Médecin de formation et à l’hôpital de Ngaliema, Bolumbe Hermione n’a cessé d’alerter sur la mauvaise gestion de la politique de gratuité de la maternité par le ministre de la Santé, Roger Kamba. Déjà en mai dernier, elle l’avait vivement interpellé lors d’une plénière parlementaire, dénonçant les failles criantes de mise en œuvre du programme pourtant lancé avec faste par le président Félix Tshisekedi en septembre 2023.

« Une politique non financée est une promesse vide. Derrière chaque facture impayée, il y a une mère, un enfant, une vie », a-t-elle lancé, visiblement émue, depuis les bancs du Palais du peuple.

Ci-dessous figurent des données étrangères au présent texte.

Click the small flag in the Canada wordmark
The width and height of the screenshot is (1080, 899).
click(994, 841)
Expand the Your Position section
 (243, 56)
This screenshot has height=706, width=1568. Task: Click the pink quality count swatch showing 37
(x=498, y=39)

Très impliquée dans les questions de santé maternelle, la députée Bolumbe avait alors dressé un tableau inquiétant : des femmes contraintes d’accoucher sans examens prénataux, des hôpitaux comme la clinique Ngaliema dépourvus de scanner, et une mortalité maternelle toujours aussi élevée, y compris dans des établissements de référence. « Même des épouses de députés, des filles de médecins meurent en accouchant », avait-elle dénoncé.

À la suite de la suspension officielle de la gratuité à l’hôpital Monkole en juin, sa réaction a été immédiate. Elle s’est insurgée contre l’inaction gouvernementale et le silence autour des engagements non tenus.

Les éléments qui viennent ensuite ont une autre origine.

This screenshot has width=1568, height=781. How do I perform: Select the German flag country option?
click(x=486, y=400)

« Il n’y a pas de bon accouchement sans consultation prénatale normale. Et comment parler de gratuité quand des femmes paient encore l’échographie ? », a-t-elle martelé.

Plus qu’une élue, Hermione Bolumbe se positionne comme la voix des sans-voix. Elle réclame avec insistance les données chiffrées du ministère de la Santé sur la gestion réelle du programme et exige la transparence dans l’allocation des ressources publiques.

Dans un contexte où l’objectif de développement durable (ODD) vise moins de 100 décès pour 1 000 naissances vivantes à l’horizon 2030, sa position est claire : la santé maternelle doit redevenir une priorité nationale, non une ligne budgétaire sacrifiée.